#Learning Model

## Imports

In [3]:
from pyspark.sql import functions as F
from pyspark.sql.types import *
from elasticsearch import Elasticsearch, helpers
from pyspark.ml.feature import VectorAssembler
from pyspark.ml.classification import LogisticRegression

## Reading the Data

Reading from the index pattern we have created using the kibana interface: "trump__covid-19_tweets_*". 
<br>
We manually made sure that the hashtags are loaded as array of strings as we saw at the workshow.

In [6]:
ES_HOST = 'dds2019s-1002.eastus.cloudapp.azure.com'
index='trump_covid-19_tweets_*'
es = Elasticsearch([{'host': ES_HOST}], timeout=60000)
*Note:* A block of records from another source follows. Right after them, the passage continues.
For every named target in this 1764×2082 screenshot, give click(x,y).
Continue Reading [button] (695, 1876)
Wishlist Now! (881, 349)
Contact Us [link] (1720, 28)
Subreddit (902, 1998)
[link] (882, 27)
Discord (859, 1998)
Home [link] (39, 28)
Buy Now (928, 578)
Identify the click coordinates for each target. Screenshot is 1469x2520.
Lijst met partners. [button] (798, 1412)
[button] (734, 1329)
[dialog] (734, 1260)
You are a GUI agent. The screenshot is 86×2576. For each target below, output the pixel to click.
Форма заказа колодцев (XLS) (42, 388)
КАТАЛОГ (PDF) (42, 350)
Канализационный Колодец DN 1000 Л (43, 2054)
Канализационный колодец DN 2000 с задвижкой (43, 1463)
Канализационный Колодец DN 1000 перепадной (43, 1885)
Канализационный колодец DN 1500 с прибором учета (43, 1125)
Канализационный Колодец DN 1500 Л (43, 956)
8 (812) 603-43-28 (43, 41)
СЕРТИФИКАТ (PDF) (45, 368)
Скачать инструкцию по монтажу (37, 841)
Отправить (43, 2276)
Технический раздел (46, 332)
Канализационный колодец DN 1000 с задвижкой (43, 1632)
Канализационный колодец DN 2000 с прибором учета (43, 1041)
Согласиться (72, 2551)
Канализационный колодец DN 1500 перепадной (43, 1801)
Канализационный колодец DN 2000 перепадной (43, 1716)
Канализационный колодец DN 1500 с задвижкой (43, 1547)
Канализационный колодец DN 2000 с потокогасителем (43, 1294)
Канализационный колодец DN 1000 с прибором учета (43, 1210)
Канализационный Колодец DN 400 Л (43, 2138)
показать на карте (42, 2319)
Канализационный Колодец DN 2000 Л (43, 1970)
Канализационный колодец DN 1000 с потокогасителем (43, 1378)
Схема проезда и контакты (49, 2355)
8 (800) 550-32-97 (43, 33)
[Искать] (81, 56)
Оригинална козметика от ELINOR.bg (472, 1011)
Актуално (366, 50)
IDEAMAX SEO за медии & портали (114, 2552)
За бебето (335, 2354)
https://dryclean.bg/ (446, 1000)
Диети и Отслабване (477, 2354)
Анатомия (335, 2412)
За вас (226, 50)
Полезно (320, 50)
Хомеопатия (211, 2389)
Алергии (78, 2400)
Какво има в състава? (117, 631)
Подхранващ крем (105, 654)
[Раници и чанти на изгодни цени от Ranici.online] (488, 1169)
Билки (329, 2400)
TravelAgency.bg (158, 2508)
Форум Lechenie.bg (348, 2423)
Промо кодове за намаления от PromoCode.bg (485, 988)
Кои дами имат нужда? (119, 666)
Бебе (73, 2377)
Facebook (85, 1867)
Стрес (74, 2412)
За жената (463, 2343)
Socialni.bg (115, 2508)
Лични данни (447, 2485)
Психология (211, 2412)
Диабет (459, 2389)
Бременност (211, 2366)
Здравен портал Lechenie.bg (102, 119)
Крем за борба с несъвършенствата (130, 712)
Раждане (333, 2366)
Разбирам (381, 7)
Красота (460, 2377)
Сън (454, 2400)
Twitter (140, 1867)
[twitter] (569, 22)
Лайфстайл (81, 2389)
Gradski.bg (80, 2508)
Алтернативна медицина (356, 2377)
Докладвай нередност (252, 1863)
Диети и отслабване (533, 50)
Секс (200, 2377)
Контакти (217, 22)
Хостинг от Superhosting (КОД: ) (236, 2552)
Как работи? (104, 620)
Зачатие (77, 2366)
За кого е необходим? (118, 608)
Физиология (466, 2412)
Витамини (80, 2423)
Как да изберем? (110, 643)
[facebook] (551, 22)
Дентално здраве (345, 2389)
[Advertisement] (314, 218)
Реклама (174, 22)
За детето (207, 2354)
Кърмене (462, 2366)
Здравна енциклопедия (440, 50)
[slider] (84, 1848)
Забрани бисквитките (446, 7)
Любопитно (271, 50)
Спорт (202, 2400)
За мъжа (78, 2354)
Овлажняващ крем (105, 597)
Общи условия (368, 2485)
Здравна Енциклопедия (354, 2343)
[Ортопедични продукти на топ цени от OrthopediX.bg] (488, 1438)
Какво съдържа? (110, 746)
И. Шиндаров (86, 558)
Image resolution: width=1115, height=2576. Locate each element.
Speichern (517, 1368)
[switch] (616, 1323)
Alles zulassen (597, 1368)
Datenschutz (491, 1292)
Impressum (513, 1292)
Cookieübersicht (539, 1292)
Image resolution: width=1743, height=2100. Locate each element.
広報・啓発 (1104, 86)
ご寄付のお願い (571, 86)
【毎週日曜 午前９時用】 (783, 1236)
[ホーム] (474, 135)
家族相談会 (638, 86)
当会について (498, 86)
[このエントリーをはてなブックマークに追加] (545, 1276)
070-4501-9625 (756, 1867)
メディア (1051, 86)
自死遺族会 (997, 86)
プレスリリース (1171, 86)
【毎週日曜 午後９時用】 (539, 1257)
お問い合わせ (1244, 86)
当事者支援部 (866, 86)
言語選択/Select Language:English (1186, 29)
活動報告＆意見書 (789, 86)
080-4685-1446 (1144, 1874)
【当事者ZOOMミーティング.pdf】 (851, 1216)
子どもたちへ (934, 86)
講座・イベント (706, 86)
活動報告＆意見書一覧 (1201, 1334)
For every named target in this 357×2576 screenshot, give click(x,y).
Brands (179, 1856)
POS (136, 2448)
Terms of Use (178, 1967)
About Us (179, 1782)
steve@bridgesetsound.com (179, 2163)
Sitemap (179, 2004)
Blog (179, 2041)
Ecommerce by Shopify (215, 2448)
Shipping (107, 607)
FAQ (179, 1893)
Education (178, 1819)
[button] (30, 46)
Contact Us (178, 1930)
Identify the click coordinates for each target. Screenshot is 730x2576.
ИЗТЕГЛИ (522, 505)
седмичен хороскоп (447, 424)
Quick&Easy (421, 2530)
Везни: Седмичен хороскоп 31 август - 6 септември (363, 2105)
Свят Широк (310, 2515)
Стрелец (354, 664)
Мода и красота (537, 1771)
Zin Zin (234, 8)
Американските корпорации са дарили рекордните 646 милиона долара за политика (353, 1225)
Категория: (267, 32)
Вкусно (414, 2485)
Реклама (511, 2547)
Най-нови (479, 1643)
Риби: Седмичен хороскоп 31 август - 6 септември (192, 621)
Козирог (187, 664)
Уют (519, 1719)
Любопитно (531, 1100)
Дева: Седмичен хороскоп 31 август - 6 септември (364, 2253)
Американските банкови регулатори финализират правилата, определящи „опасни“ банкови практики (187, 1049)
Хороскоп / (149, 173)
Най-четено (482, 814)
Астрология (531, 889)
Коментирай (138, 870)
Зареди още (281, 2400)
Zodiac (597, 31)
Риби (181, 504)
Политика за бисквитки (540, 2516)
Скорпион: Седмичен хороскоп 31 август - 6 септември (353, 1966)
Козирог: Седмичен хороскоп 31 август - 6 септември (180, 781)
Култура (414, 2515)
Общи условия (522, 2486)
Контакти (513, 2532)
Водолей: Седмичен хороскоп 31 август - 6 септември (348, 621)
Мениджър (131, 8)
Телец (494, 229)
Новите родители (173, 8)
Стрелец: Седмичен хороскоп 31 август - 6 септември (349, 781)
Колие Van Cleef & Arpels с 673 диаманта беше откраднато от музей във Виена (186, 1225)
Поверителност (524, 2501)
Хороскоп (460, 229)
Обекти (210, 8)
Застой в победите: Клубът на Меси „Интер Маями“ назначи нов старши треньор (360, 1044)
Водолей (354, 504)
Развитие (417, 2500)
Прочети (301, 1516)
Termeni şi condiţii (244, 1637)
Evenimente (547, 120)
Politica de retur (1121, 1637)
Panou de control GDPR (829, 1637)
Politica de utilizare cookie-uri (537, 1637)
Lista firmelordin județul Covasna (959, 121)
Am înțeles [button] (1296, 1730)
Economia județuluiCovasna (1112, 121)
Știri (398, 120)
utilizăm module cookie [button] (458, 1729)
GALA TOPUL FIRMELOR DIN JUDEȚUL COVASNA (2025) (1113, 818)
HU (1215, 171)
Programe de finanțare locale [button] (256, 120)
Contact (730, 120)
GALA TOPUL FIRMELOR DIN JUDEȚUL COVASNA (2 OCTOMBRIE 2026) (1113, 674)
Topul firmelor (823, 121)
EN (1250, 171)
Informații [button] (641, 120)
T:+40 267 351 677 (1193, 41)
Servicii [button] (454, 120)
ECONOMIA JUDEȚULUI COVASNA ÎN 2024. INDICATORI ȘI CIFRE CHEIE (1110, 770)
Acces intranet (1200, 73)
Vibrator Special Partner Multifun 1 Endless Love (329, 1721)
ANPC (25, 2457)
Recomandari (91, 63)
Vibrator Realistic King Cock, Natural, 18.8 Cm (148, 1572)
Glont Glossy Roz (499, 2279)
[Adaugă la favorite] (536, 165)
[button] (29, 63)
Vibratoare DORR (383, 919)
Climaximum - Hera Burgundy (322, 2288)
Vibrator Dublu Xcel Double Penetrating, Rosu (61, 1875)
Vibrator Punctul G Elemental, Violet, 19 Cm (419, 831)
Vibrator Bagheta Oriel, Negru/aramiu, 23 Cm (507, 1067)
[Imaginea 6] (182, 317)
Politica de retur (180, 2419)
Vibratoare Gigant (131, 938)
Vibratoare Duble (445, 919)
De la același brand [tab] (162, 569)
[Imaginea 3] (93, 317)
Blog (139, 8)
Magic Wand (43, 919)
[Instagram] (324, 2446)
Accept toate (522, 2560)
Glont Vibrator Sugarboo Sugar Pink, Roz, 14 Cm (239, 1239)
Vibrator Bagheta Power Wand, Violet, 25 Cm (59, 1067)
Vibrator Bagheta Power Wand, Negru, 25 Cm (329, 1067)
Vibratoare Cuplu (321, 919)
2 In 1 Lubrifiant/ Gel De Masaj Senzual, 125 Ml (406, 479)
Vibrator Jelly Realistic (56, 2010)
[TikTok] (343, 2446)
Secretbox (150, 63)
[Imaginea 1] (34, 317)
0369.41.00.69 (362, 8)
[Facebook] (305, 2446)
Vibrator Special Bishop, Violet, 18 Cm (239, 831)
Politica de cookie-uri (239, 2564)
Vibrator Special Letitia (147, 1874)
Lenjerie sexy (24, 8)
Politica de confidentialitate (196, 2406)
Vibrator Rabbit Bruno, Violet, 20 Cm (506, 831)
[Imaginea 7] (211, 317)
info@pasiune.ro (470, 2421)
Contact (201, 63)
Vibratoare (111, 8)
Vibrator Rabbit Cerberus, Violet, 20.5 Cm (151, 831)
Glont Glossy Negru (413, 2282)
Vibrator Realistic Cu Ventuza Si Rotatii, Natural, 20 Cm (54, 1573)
if not es.indices.exists(index):
    raise Exception("Index doesn't exist!")

data =  spark.read\
            .format("org.elasticsearch.spark.sql")\
            .option("es.nodes.wan.only","true")\
            .option("es.port","9200")\
            .option("es.nodes",ES_HOST)\
            .option("pushdown", "true")\
            .option("es.read.field.as.array.include",  "hashtags")\
            .load(index)

In [7]:
data.show()

## Preprocessing

In order to use the logistic regression model we need to transform the data so it will contain a 'label' column and a 'features' column.
<br>
To do so we have used a udf to label each tweet if it contatins any 'trump' related hashtags or not.
<br>
After labeling the tweets we've used vector assembler to organize the data in a label column and a feature column so that the logistic regression model could use it.

In [10]:
def hashtag_to_label(hashtags):
  for word in hashtags:
    if 'trump' in word.lower():
      return 1
  return 0

hashtag_to_label_udf = F.udf(hashtag_to_label, IntegerType())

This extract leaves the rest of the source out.